Task objective | Below is a listing; retype exactly the line with "Image resolution: width=966" and every line after it through the end, and only those, leaving out the pictures.

'''

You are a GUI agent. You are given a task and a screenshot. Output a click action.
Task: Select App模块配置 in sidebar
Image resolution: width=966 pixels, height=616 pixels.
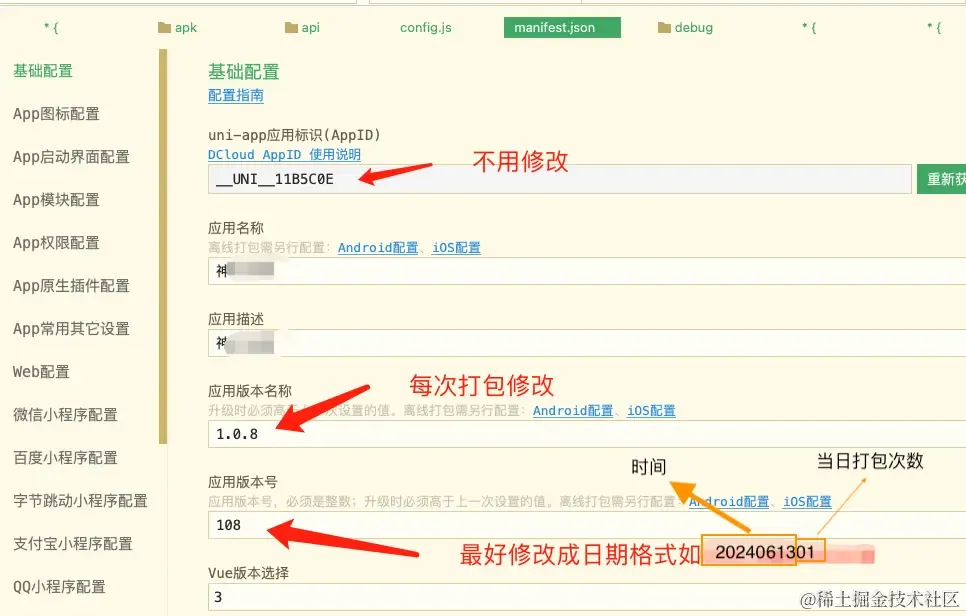[56, 200]
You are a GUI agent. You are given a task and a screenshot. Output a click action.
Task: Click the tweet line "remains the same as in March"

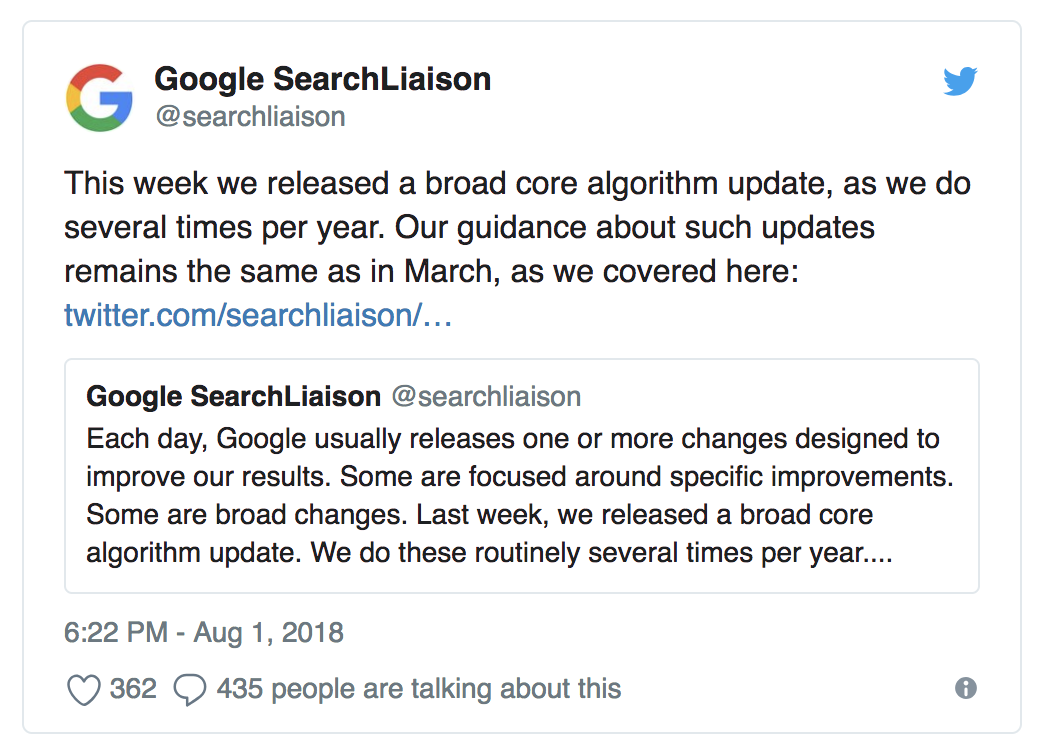pos(432,271)
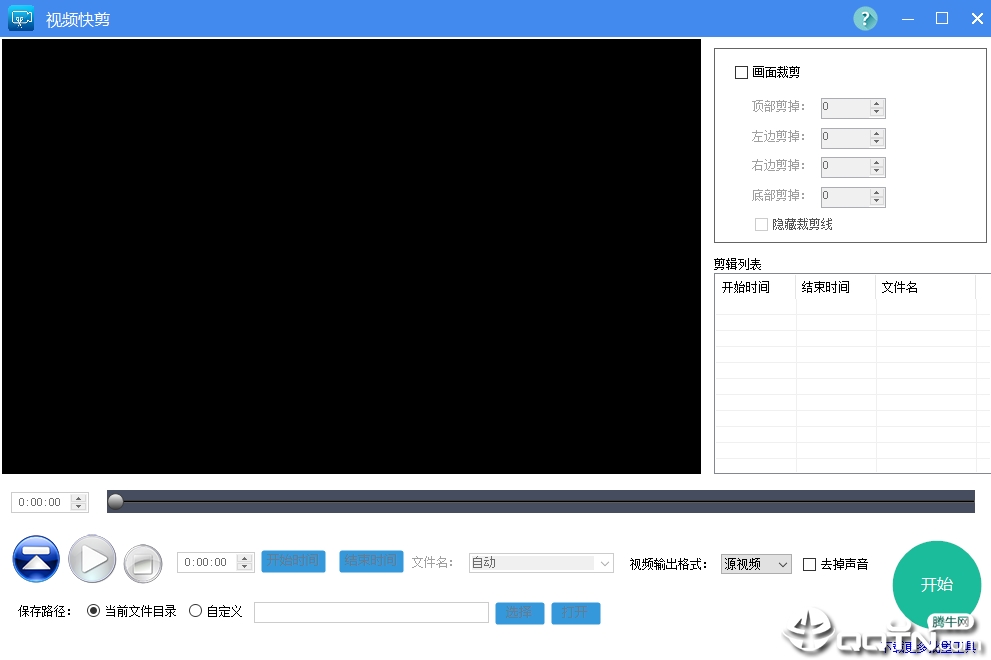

'''

Task output |
Image resolution: width=966 pixels, height=616 pixels.
[56, 200]
You are a GUI agent. You are given a task and a screenshot. Output a click action.
Task: Click the tweet line "remains the same as in March"

pos(432,271)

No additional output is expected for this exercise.